Start of Records for this exercise

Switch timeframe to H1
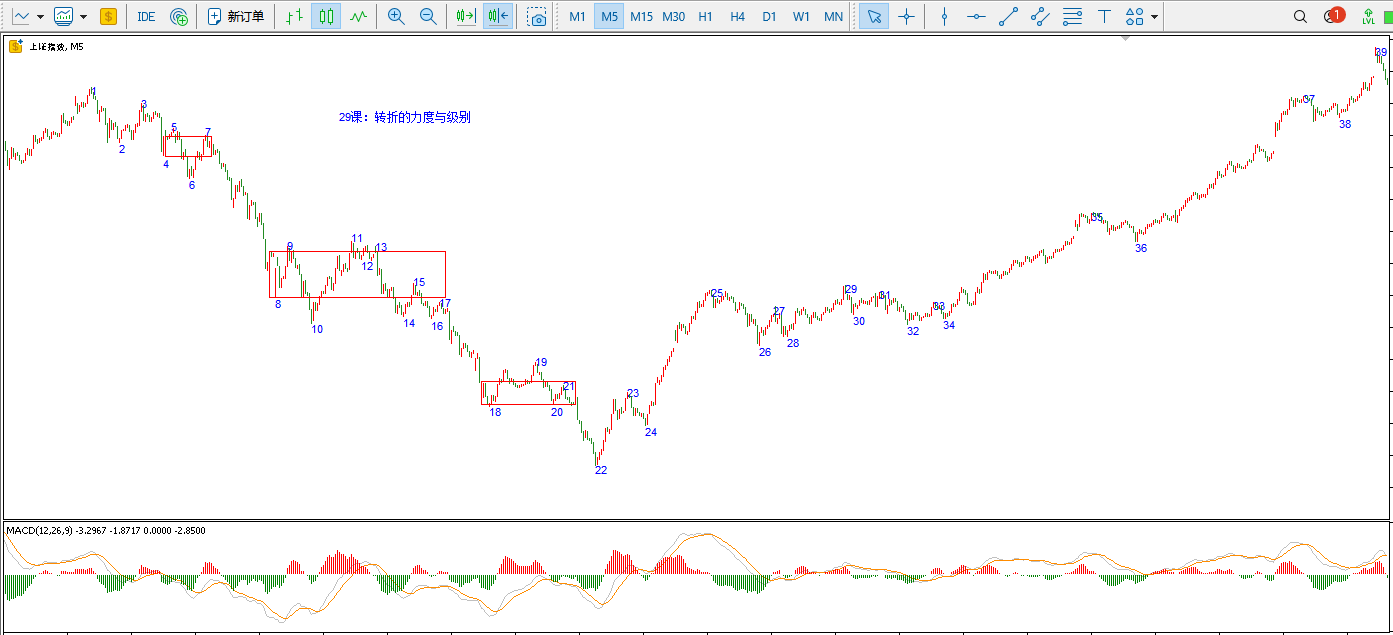Screen dimensions: 1393x635 pos(706,16)
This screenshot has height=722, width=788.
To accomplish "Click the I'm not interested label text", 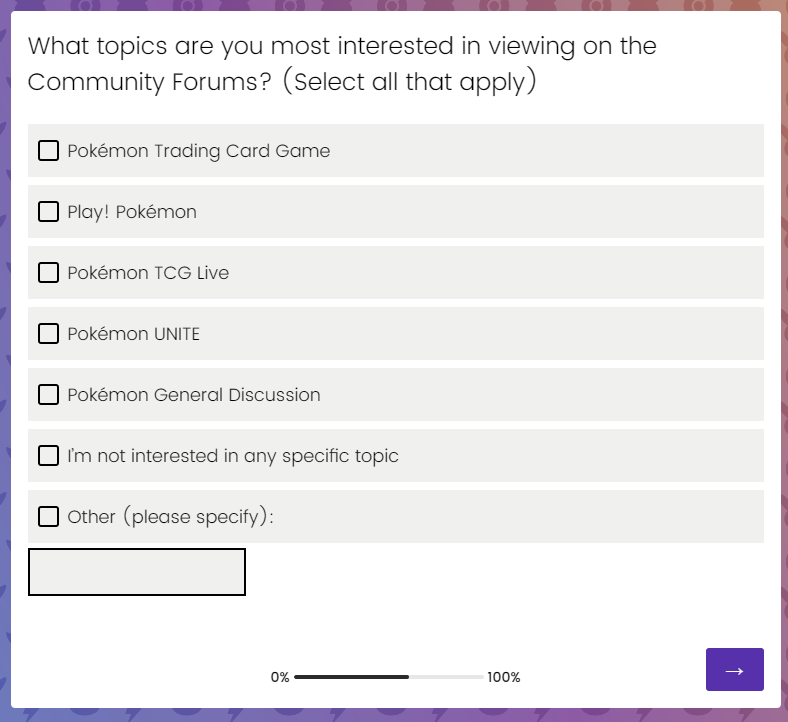I will pyautogui.click(x=233, y=456).
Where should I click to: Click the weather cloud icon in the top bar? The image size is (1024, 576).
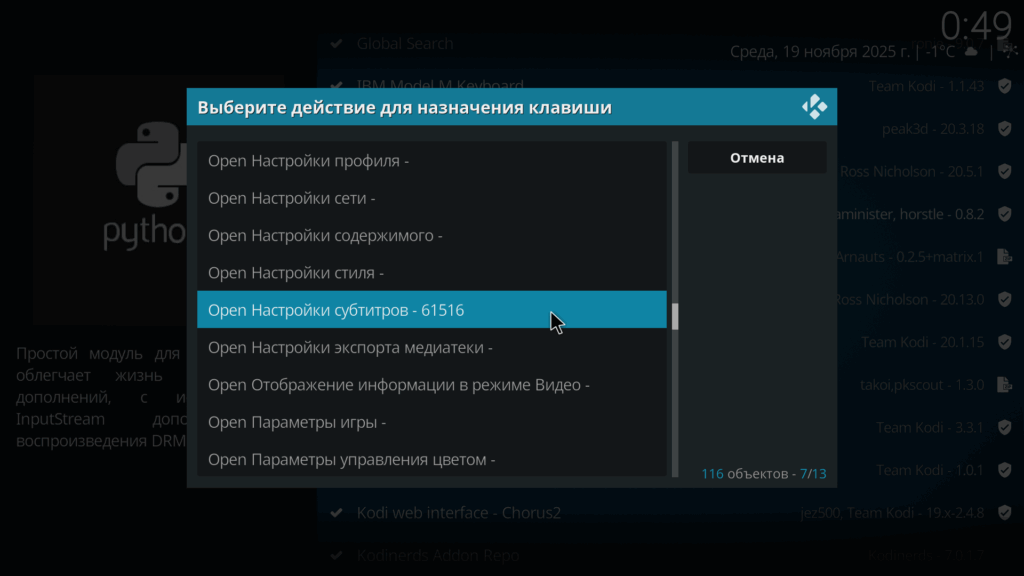point(970,51)
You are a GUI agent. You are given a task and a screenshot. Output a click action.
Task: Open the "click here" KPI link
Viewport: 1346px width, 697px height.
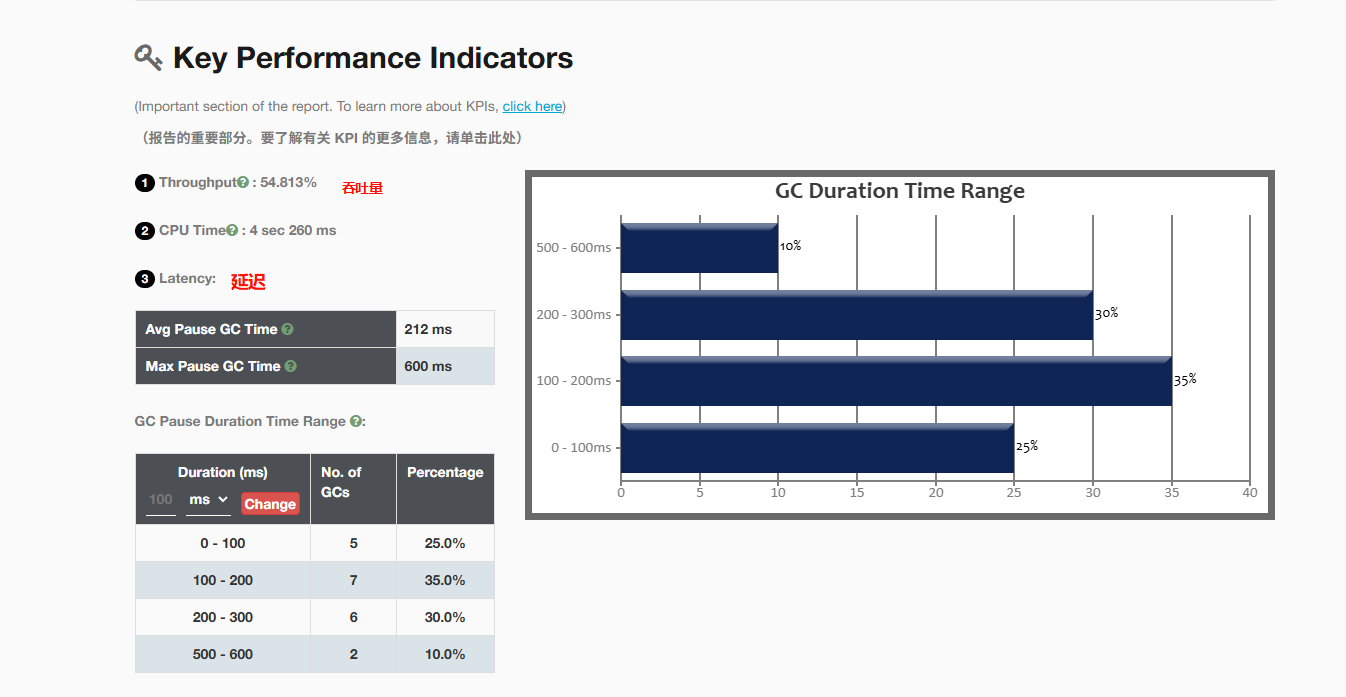[532, 107]
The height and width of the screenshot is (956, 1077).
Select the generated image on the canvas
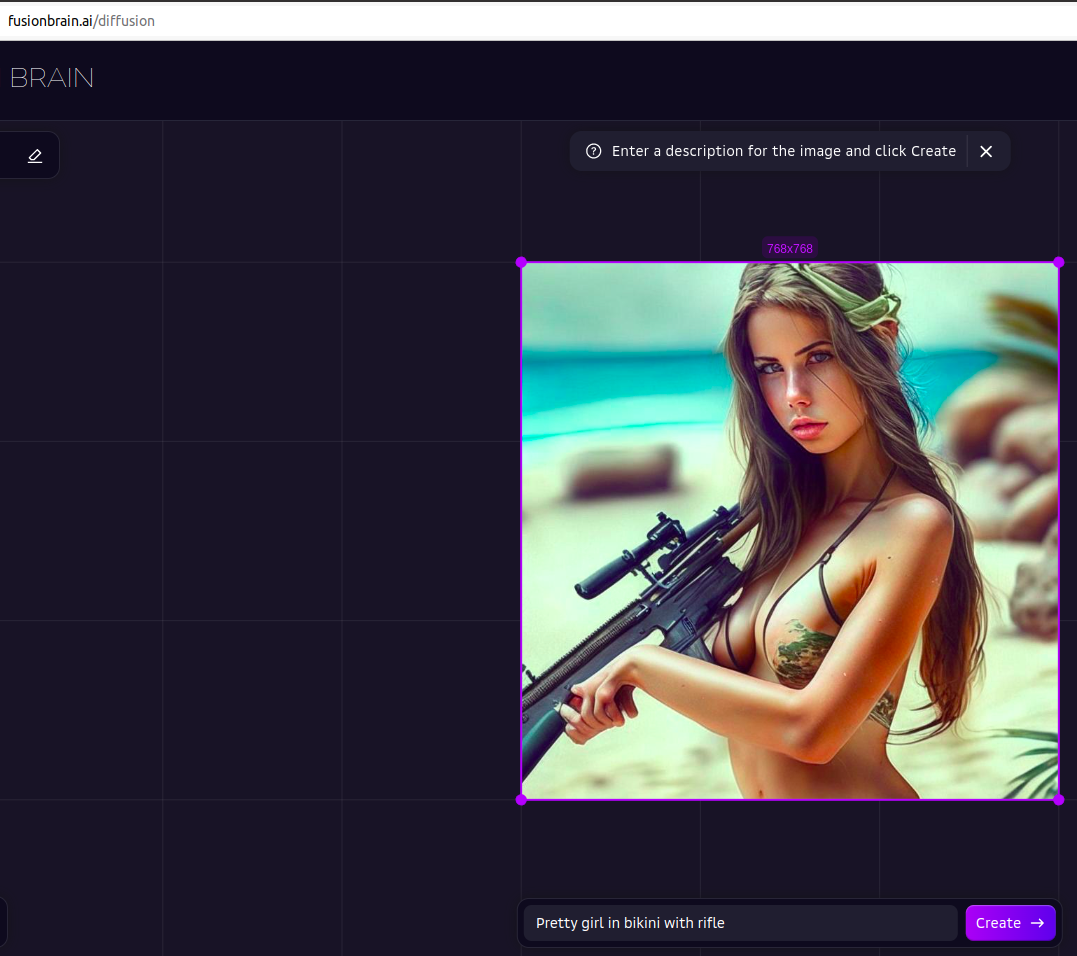coord(790,530)
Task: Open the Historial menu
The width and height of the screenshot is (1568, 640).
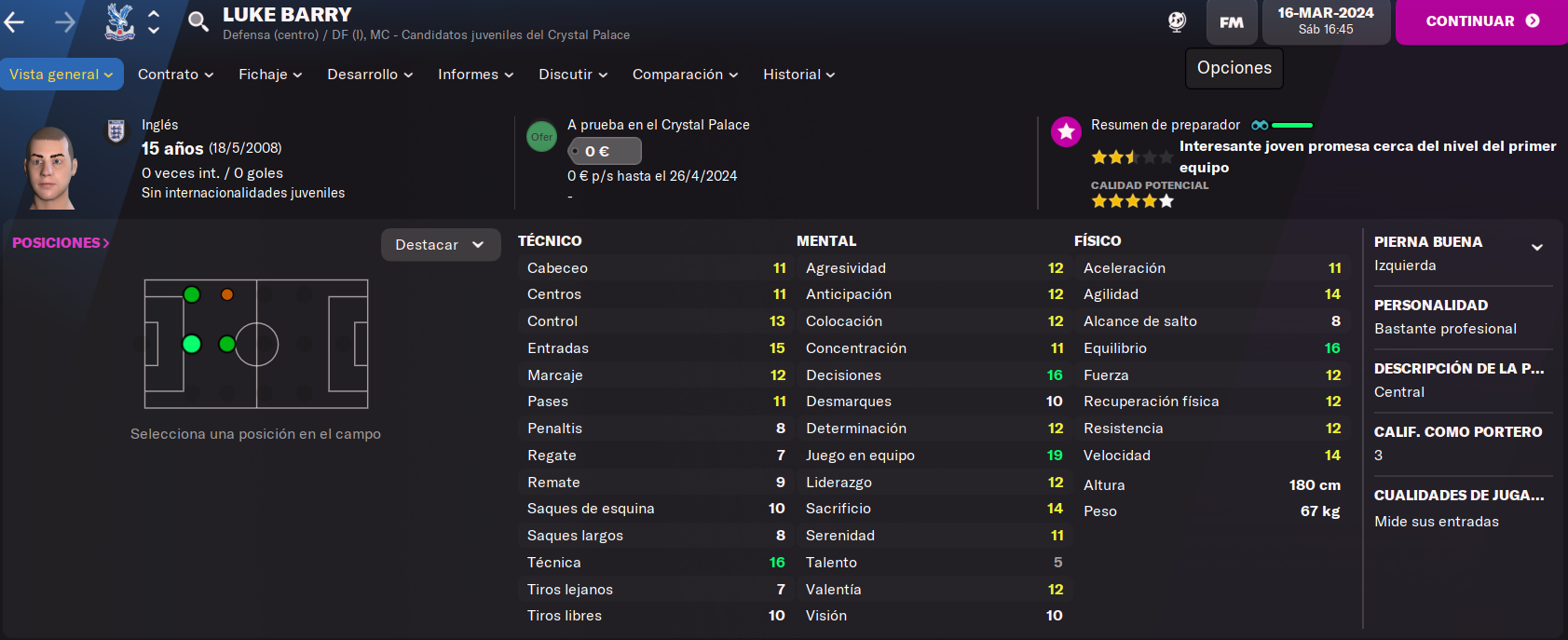Action: pyautogui.click(x=799, y=75)
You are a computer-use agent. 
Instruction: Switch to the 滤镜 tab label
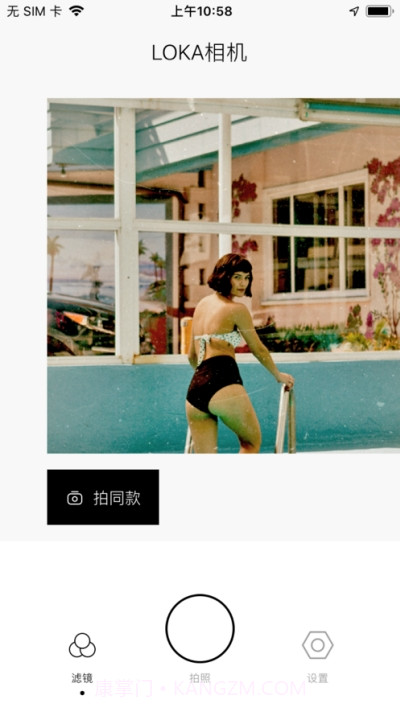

End of Records for this exercise

● **Assignment**: Pictures are to be left out; the answer must otherwise be exactly the lines from the one with "Task: Open the Historial menu" through the final line of the entries above, both included.

● **Response to this exercise**:
Task: Open the Historial menu
The width and height of the screenshot is (1568, 640).
Action: pyautogui.click(x=799, y=75)
You are a computer-use agent. 
Instruction: Switch to the 滤镜 tab label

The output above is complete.